Rutgers’ rushing defense was by far the achilles heel for the Scarlet Knights during the 2017 season. According to the NCAA official statistics, Rutgers tied with Temple for the 84th ranked spot in terms of rushing defense, allowing a total of 2,182 opponent rushing yards, with an average of 181.8 yards per game. They also gave up 21 rushing touchdowns, an average of 1.75 rushing scores per contest.
Rutgers is in need of an influx of talent and athleticism along the defensive line, especially with the Scarlet Knights losing defensive icons in Sebastian Joseph-Day and Kemoko Turay to graduation.
That is what makes defensive prospects like Florida’s Jason Mercier one of the more compelling recruits on Rutgers’ radar.
Mercier is a behemoth on the defensive line. Standing tall at 6’5, the 235-pound athlete is a force to be reckoned for any team that goes up against him and his Atlantic High School Sharks.
On his hudl.com film, Mercier’s size is already enough to make him stand out on the field, as he towers over everyone else on the field, including his own teammates. Mercier has been labeled as a weak-side defensive end but has shown to be quite versatile on the line. When he plays on the outside, he has shown a knack for getting into the backfield in a hurry, especially against the pass. As an edge rusher, Mercier is fast enough to run his way around the tackle and bully his way into the pocket for a sack or tackle for loss. His long arms allow him to grab ball carriers by the shoulder pads very easily, as he can reach over the lineman blocking him and still make a play.
When he plays on the inside of the line, Mercier’s strength and massive frame allow him to gain good control against opposing guards and centers. He can close running lanes quite effectively, and even when he is getting beat on the inside, his massive wingspan allows him to grab ball carriers and keep them from long gains.
One of Mercier’s more compelling attributes is his football IQ. Whether it is an option play, a play-action, or any other trick play, Mercier has a nose for the ball. His play-recognition ability is by far his best trait, as it not only helps Mercier in making plays, but it could help him in making adjustments for himself and his teammates pre-snap, making him a great leader for any defensive unit.

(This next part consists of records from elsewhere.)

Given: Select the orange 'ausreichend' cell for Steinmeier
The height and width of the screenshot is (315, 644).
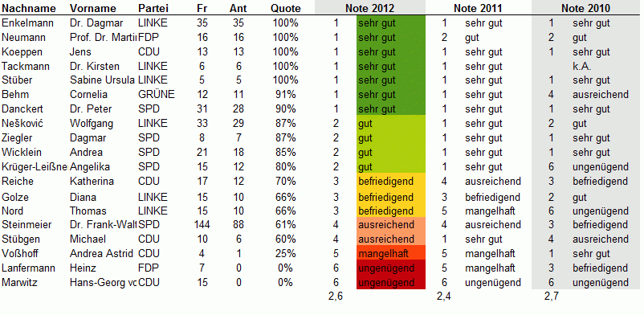Looking at the screenshot, I should pos(390,225).
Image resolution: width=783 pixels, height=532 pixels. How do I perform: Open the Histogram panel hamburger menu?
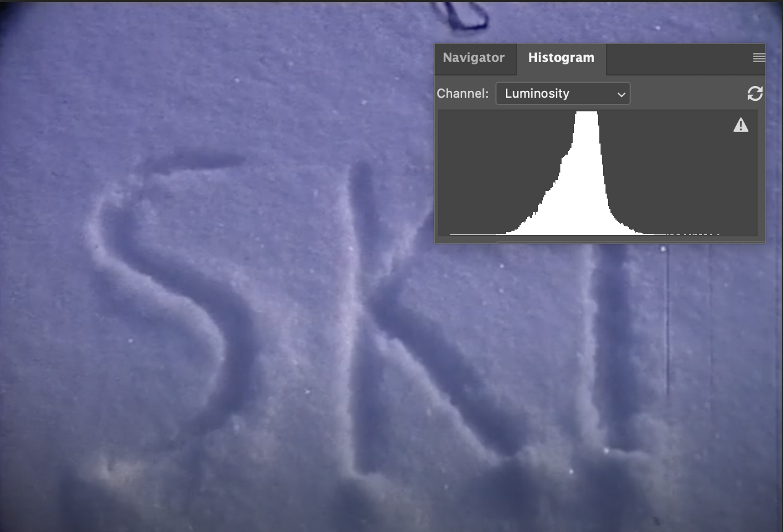click(x=759, y=58)
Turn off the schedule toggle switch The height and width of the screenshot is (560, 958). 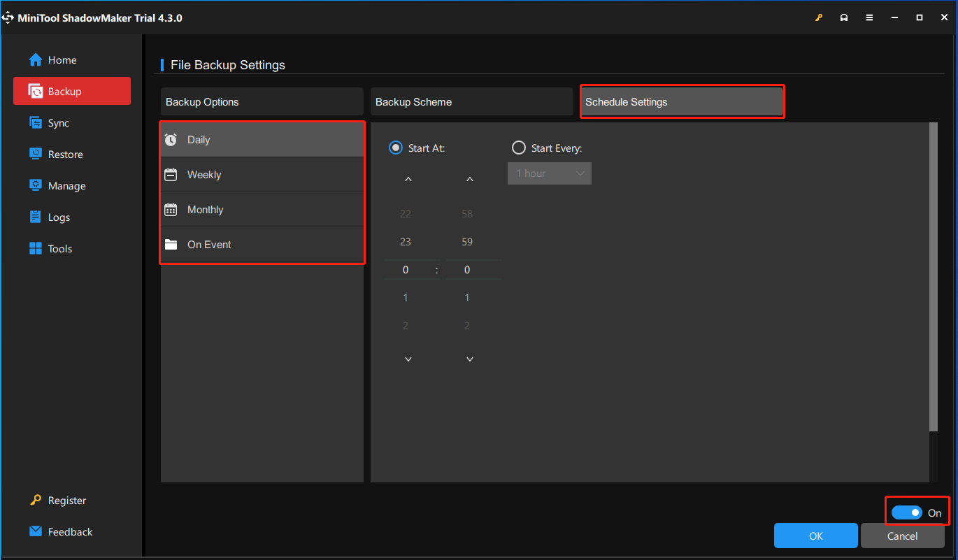907,512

What is even better is his desire to play for Rutgers, as he has the Scarlet Knights listed in his top five college lists.
In an interview with NJ.com, Mercier said that “Rutgers is a pretty good school from what I am hearing. They have got a pretty good history from back in the days by a lot. I am pretty cool with coach Burnham, Coach Baker, Coach Boon and Coach Ash,” he told Nj.com “They are just doing a lot better this year and I see myself probably getting on the field early, maybe.”

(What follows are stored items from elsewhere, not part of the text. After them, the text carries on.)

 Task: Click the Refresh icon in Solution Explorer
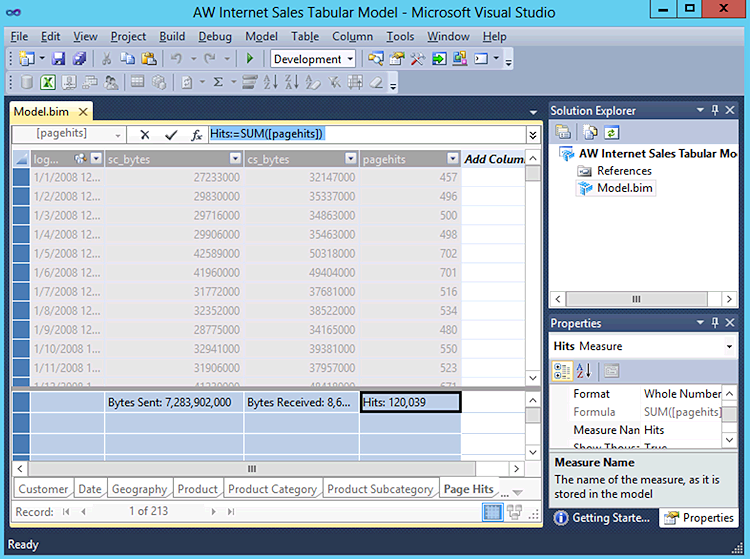pos(609,132)
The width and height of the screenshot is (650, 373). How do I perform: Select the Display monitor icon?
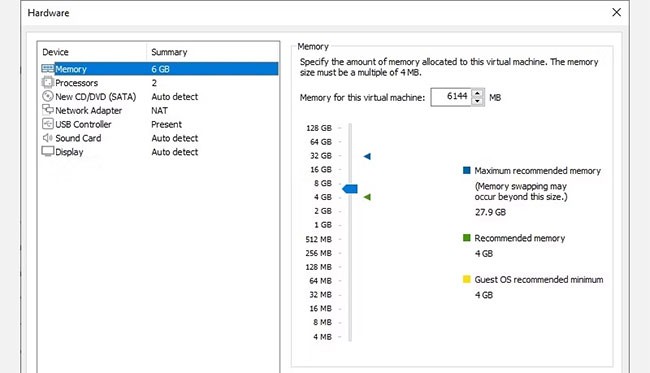(x=48, y=152)
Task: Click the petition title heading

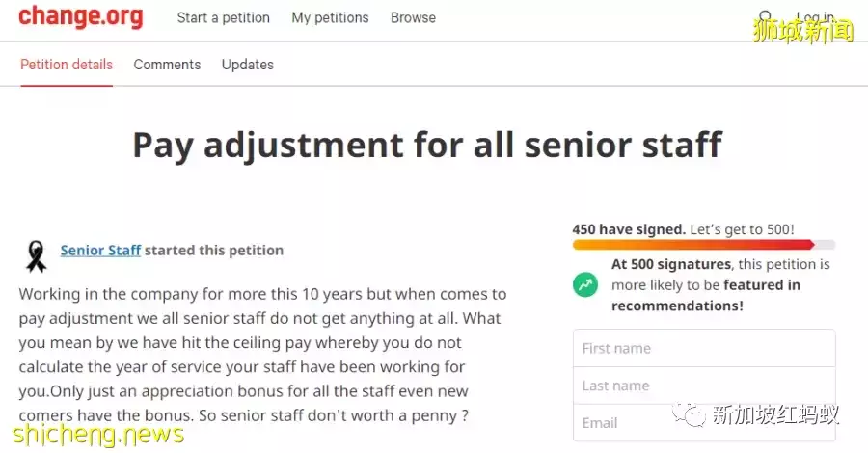Action: (x=426, y=145)
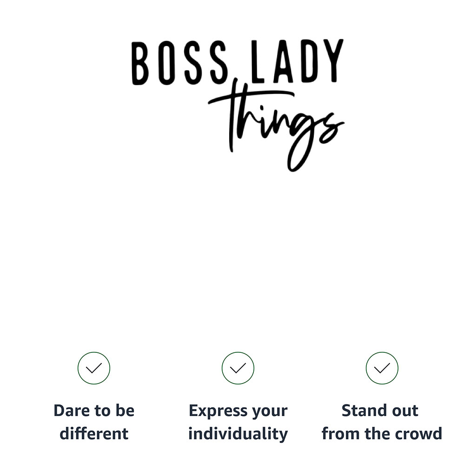Select the Express your individuality caption
Image resolution: width=476 pixels, height=476 pixels.
pos(238,422)
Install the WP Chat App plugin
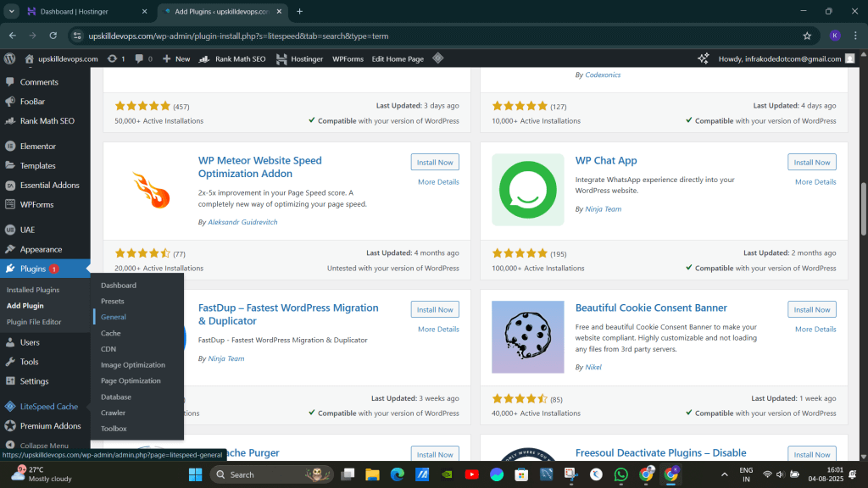 click(x=811, y=162)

Of course, Mercier, like any other college recruit, has room for improvement. While his size has been one of his greatest assets in the game, it is at times a weakness. As mentioned before, Mercier is bigger and stronger than everyone else on the field, with no one measuring past 6’1 or 6’2 on tape. This means that Mercier has not played against quality opponents that match up to him. We see him dominate undersized linemen and make easy plays. He is basically a grown man playing against kids, which might leave him unprepared and in for a big surprise when he faces off against actual quality Big Ten linemen.
Mercier will need to continue improving when taking his first step, which is the difference maker at the point of contact between linemen. Mercier also seems to rely more on his strength and size to get through an O-line. He prefers out running pass blockers on the edge and bull-rushing interior lineman in order to win the battle.

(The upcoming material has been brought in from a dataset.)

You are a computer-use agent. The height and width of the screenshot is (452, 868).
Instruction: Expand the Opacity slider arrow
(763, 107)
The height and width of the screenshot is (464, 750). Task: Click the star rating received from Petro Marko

Mercier’s footwork will also in need of some tweaking. While he has a good motor when he engages, his feet slow down as he goes. Against Big Ten lineman, Mercier will be at their mercy if he continues, making him susceptible to pancakes and double teams.
Overall, Mercier is a raw, natural defensive talent with great athleticism, strength, and speed. But if he hopes to stand out on any college roster (not just Rutgers), he will have to develop his technical skills and add more to his arsenal. Mercier is like a raw piece of clay; filled with so much potential, only needing a good hand (coach) to mold him into something great.